━━ Data to examine
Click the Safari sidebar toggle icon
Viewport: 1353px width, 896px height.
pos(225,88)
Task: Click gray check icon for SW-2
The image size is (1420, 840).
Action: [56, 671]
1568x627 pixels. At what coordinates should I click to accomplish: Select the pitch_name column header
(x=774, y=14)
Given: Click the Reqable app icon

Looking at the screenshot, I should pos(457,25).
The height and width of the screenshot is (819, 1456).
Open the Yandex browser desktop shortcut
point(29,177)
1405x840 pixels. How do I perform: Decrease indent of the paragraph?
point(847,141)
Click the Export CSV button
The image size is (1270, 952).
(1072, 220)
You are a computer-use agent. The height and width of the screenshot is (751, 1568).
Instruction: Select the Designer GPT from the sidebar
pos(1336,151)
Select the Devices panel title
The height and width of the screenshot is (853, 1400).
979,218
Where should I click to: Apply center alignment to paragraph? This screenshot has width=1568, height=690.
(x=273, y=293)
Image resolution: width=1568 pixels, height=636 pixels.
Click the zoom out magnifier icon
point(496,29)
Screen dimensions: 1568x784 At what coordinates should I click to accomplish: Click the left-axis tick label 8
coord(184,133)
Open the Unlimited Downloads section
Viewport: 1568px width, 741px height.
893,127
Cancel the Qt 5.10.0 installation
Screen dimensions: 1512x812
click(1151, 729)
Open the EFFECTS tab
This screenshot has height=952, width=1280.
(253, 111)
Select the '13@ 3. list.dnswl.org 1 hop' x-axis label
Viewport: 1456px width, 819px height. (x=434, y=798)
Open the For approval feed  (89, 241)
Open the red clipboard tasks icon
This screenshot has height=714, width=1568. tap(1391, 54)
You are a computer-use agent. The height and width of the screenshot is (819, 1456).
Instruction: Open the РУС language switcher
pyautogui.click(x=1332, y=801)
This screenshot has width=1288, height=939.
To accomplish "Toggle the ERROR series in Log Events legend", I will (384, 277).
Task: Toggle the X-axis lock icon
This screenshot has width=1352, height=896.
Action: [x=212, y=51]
━━━━
Instructions to follow
Find the word "agent" in the listing above. Copy each line where it appears.

Finished exercise
You are a computer-use agent. The height and width of the screenshot is (751, 1568).
You are a computer-use agent. The height and width of the screenshot is (819, 1456).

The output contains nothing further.